INVESTIGADORES
CARDINAL Marta Victoria
congresos y reuniones científicas
Título:
Are domestic and sylvatic Trypanosoma cruzi transmission cycles overlapped in the humid Argentinean Chaco?
Autor/es:
CARDINAL, MV; OROZCO MM; ENRIQUEZ GF,; MAFFEY L; SARTOR P; MACCHIAVERNA NP; SCHIJMAN AG; GURTLER RE
Lugar:
Porto de Galhinas
Reunión:
Congreso; 2nd International Congress on Pathogens at the Human-Animal Interface (ICOPHAI): One Health for Sustainable Development.; 2013
Resumen:
Trypanosoma cruzi transmission cycles include a wide diversity of mammal hosts, triatomine bug species
and parasite genotypes (called Discrete Typing Units, DTUs) encompassing both domestic and sylvatic
environments. Throughout the Americas, domestic and sylvatic transmission cycles show different
degrees of overlapping. Could the introduction of sylvatic T. cruzi parasites pose a threat to domestic
transmission control efforts in areas where the cycles have had little overlap historically? To study the
structure of T. cruzi transmission cycles we assessed the distribution of parasite DTUs (identified by PCR
strategies) in (peri)domestic Triatoma infestans and Triatoma sordida, domestic dogs and cats, humans
and sylvatic mammals in the humid (Eastern) Argentinean Chaco. TcVI predominated in 61% of 69
(peri)domestic T. infestans and in 56% of 9 T. sordida, and was identified in 84% of 44 dogs and in 83%
of 12 cats. TcV was the secondary DTU identified in the (peri)domestic environment. In humans,
preliminary results found TcI infections and incomplete DTU identifications (due to very low
parasitemia) indicating either TcII or TcV or TcVI infections.
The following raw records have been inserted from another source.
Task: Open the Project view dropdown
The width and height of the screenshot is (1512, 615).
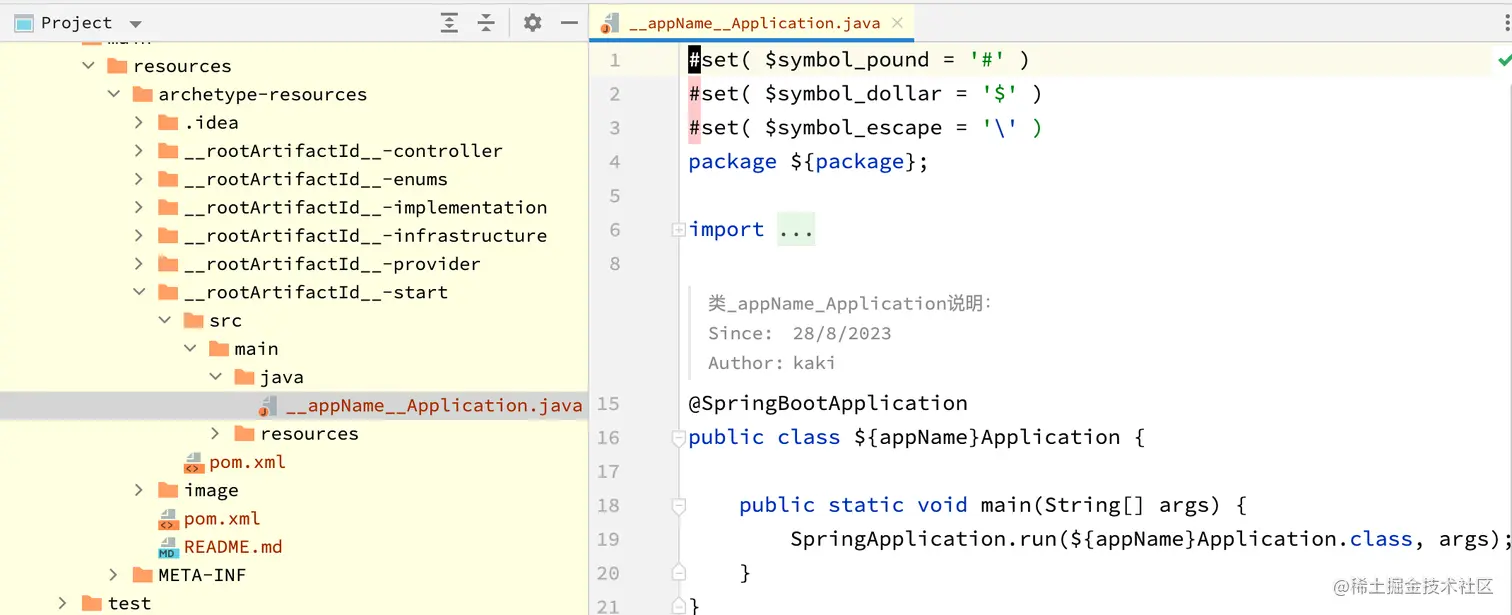Action: 136,24
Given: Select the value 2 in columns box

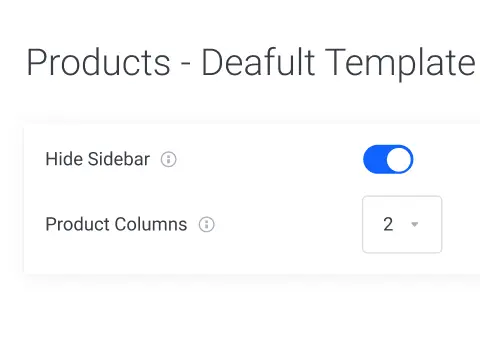Looking at the screenshot, I should 388,224.
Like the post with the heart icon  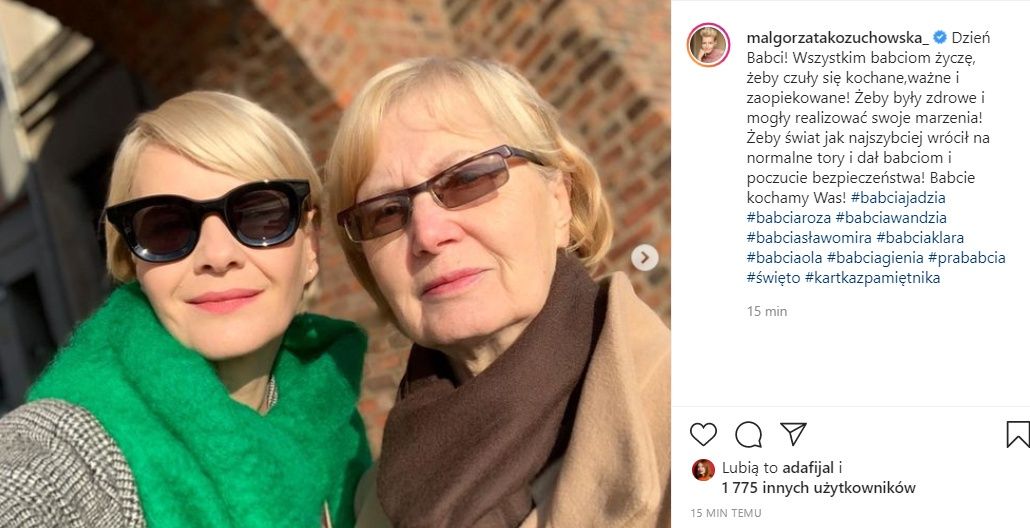click(x=703, y=434)
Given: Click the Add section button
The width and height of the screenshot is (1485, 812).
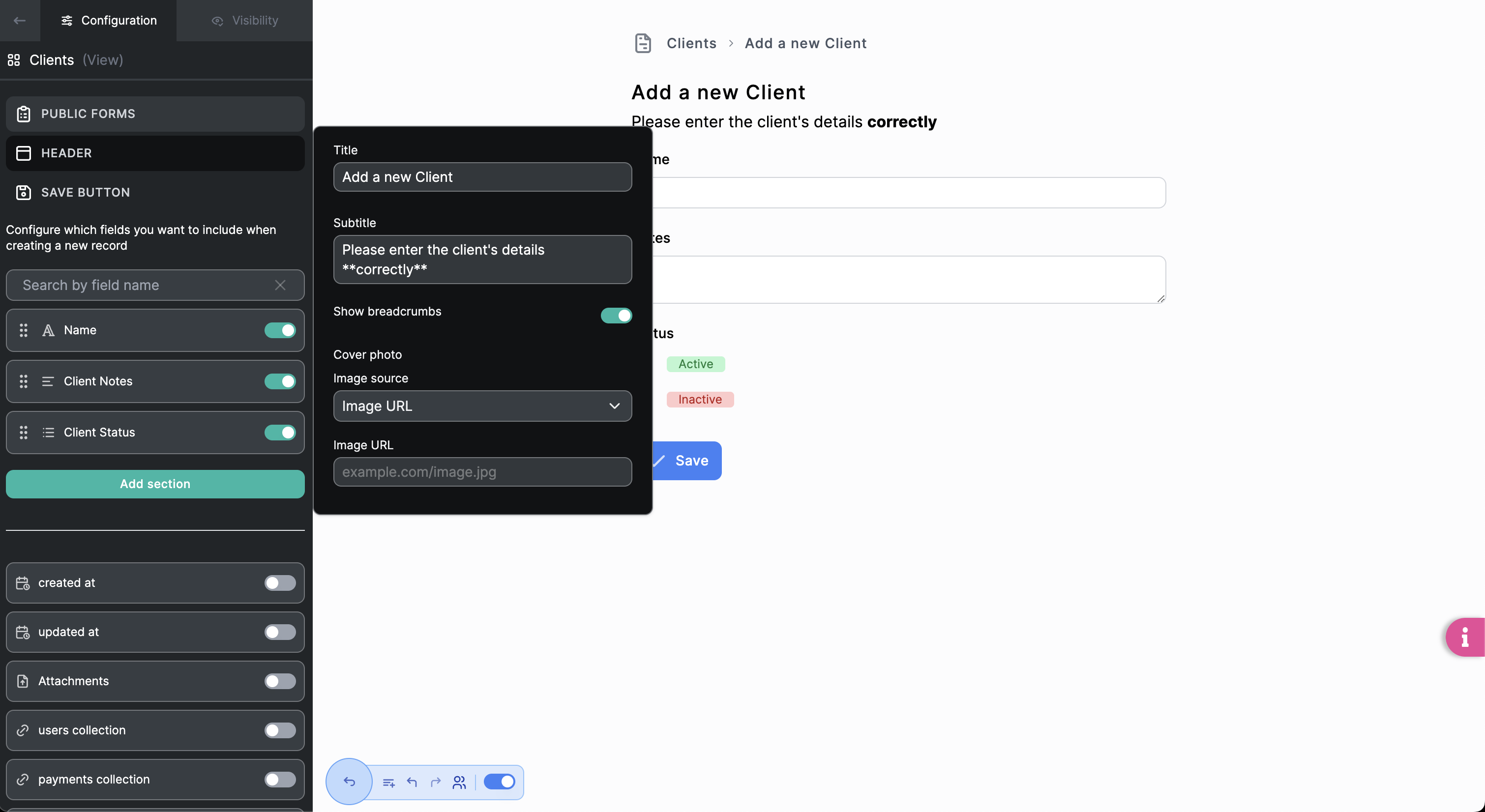Looking at the screenshot, I should [155, 484].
Among infected sylvatic mammals, all
(n=12) Didelphis albiventris (white-eared opossums) were infected with TcI, whereas all armadillos (12
Dasypus novemcinctus, 1 Chaetophractus vellerosus, and 1 Tolypeutes matacus) were infected with TcIII,
implying two distinct sylvatic cycles. These DTUs were absent in (peri)domestic T. infestans but three
TcI-infected T. sordida were found in peridomestic ecotopes and two TcIII-infected dogs were recorded,
suggesting a probable link with local sylvatic transmission. The household distribution of T. cruzi DTUs
showed that bugs, dogs and cats from a given house compound shared the same parasite genotype in most
cases. This result lends further support to the importance of dogs and cats as domestic reservoir hosts of
T. cruzi. The introduction of T. cruzi from sylvatic into domestic habitats would occur very rarely in the
current epidemiological context of rural communities in the Humid Chaco area confirming previous
studies in communities under sustained vector surveillance in the Dry Argentinean Chaco. However,
ongoing large-scale changes in land use and habitat fragmentation in the Argentinean Chaco may impact
sylvatic transmission cycles, modify host and parasite distributions and result in a higher risk of
transmission in new suitable habitats.